A first embodiment of a slide mechanism 120 is slibably disposed in the channel 46 between the adjustable stop 100 and end 62. The slide mechanism 120 includes the slide piece 50, a spring clip 122 and first and second set screws 126, 128. The spring clip 122 is mounted to the slide piece 50 in a slot 124 and is held into place with the first set screw 126. The second set screw 128, oriented vertically, passes through the slide piece 50 through an opening 129 to contact the spring clip 122.
End blocks 130 enclose the ends of the channel 46. Set screws 132 pass through openings 134 in the end blocks 130 and apply pressure to the track 90 to hold the track in place. Openings, not visible, through the channel web 80, openings 136 through the end blocks 130, and openings 131 through the track 90 receive fasteners for securing the channel member 46 in the recess at the top edge 52 of the door 48 for a concealed track assembly installation. If the track assembly 42 is to be mounted on the surface 58 of the door 48, openings 140 for fasteners may be provided through the side walls 82 of the channel 46 resulting a surface mounted track assembly installation as shown in the embodiment of FIG. 2. Openings 142 may be provided in the end blocks 130 to accept the set screws 132 when the end blocks 130 are rotated ninety degrees for a surface mounted door holder.
--
*REQUIRED TASK*. Can you reproduce the door track passage word for word, from "End blocks 130 enclose" to "mounted door holder."? The lines that come next have no connection to the door track passage.

*RECORD LIST*.
--
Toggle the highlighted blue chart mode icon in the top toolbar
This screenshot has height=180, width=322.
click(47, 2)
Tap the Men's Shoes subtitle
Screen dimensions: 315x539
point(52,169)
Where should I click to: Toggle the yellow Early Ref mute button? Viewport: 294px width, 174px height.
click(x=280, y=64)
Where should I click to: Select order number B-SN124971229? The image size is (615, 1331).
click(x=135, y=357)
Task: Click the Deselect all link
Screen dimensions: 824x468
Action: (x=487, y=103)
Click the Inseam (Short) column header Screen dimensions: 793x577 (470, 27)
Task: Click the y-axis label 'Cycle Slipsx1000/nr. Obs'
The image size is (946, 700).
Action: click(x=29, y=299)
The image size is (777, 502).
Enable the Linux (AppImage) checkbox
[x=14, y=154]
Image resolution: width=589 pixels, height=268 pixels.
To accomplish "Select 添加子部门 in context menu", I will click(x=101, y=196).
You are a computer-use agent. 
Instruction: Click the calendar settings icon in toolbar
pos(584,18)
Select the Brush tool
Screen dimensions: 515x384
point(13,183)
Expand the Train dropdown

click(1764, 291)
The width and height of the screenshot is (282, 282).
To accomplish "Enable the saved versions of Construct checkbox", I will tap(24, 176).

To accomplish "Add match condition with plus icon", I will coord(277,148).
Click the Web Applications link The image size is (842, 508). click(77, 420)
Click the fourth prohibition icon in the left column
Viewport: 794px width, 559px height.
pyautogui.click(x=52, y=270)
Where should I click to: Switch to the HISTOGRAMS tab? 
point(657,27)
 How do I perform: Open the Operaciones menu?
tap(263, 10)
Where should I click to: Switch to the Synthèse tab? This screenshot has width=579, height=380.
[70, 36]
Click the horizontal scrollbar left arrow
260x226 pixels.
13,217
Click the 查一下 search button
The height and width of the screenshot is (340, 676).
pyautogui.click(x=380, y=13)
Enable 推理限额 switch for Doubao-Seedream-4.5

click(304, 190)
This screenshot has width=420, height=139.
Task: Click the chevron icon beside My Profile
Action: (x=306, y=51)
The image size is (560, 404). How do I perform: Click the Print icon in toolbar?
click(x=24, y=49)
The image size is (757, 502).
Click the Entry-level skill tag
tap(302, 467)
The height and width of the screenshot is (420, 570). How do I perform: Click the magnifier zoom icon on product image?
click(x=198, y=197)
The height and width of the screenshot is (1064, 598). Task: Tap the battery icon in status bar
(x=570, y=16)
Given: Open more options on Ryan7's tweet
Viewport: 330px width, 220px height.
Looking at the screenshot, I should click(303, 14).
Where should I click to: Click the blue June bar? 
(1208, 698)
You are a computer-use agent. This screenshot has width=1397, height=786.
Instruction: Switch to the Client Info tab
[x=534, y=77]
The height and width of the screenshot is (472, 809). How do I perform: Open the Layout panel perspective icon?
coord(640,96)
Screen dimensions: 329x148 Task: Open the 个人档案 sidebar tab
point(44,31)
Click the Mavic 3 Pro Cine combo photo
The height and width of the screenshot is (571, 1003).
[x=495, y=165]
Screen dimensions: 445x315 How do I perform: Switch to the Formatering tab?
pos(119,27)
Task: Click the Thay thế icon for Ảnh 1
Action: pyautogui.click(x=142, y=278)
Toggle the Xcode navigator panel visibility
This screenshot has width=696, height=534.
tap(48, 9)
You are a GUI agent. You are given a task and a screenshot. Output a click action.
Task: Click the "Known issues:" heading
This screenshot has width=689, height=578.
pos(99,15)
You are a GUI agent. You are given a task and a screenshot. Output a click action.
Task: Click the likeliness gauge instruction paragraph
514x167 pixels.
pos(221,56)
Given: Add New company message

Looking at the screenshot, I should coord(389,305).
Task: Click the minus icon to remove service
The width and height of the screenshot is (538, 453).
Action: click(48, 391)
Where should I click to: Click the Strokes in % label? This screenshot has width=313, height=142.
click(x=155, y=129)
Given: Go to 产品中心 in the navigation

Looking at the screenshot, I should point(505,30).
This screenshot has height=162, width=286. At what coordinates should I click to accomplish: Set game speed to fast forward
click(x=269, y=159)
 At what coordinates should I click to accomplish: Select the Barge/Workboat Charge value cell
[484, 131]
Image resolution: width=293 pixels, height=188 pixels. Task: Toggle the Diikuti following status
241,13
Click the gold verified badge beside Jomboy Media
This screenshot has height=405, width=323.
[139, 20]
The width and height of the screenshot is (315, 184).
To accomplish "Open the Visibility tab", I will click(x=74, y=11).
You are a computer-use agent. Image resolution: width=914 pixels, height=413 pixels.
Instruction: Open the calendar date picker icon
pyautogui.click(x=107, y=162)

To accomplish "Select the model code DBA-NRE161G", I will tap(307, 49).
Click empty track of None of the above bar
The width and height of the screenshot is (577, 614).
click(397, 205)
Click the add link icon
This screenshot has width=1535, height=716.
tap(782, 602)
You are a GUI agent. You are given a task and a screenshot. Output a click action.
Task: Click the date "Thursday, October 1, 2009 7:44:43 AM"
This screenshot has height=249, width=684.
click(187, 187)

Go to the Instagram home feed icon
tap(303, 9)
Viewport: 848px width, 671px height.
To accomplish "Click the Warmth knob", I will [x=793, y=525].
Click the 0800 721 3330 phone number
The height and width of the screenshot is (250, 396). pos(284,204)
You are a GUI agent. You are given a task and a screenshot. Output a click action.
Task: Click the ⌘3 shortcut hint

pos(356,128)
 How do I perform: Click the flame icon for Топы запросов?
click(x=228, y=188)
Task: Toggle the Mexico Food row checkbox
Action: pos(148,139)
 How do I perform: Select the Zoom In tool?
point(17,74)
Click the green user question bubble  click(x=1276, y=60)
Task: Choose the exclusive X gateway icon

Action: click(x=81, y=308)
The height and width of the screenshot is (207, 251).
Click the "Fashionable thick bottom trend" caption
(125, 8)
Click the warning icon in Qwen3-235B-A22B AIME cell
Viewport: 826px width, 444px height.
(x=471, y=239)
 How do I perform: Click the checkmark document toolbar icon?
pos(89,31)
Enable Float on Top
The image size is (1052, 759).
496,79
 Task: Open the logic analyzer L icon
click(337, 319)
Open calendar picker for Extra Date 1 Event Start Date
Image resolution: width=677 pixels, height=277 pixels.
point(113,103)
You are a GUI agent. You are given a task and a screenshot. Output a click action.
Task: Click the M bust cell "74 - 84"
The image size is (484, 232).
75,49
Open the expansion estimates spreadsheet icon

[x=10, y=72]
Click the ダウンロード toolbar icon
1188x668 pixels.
--
*RESPONSE*.
End blocks 130 enclose the ends of the channel 46. Set screws 132 pass through openings 134 in the end blocks 130 and apply pressure to the track 90 to hold the track in place. Openings, not visible, through the channel web 80, openings 136 through the end blocks 130, and openings 131 through the track 90 receive fasteners for securing the channel member 46 in the recess at the top edge 52 of the door 48 for a concealed track assembly installation. If the track assembly 42 is to be mounted on the surface 58 of the door 48, openings 140 for fasteners may be provided through the side walls 82 of the channel 46 resulting a surface mounted track assembly installation as shown in the embodiment of FIG. 2. Openings 142 may be provided in the end blocks 130 to accept the set screws 132 when the end blocks 130 are rotated ninety degrees for a surface mounted door holder.